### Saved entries
══════

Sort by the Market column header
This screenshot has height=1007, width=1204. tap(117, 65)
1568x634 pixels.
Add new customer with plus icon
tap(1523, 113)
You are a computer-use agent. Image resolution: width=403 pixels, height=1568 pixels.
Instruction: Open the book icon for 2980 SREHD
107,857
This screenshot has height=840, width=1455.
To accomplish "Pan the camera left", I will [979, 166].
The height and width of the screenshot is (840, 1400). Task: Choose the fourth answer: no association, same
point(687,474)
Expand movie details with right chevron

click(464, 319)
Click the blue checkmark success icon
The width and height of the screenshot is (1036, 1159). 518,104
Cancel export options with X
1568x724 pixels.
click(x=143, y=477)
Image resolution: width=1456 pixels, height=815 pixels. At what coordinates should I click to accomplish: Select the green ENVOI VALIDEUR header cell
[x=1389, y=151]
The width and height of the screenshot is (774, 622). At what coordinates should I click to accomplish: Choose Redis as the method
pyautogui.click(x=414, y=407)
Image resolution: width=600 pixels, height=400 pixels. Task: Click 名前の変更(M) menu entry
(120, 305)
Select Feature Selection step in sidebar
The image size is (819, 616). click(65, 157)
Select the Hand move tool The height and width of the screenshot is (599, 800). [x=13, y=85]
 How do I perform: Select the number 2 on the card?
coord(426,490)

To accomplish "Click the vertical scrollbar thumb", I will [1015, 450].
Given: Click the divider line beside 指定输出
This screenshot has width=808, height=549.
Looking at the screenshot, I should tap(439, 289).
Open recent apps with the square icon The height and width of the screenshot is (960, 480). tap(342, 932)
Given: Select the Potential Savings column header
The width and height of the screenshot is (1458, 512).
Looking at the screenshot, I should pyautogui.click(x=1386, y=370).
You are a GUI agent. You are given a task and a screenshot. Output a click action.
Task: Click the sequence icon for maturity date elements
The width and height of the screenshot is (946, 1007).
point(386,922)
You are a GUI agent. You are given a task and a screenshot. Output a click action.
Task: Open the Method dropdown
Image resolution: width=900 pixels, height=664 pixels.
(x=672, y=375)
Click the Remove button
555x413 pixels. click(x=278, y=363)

══════

The lines from the one with "Image resolution: width=900" through the final line of the data are to be reproduced exactly, both included, with no other lines.

Image resolution: width=900 pixels, height=664 pixels.
(x=672, y=375)
Click the Remove button
555x413 pixels. click(x=278, y=363)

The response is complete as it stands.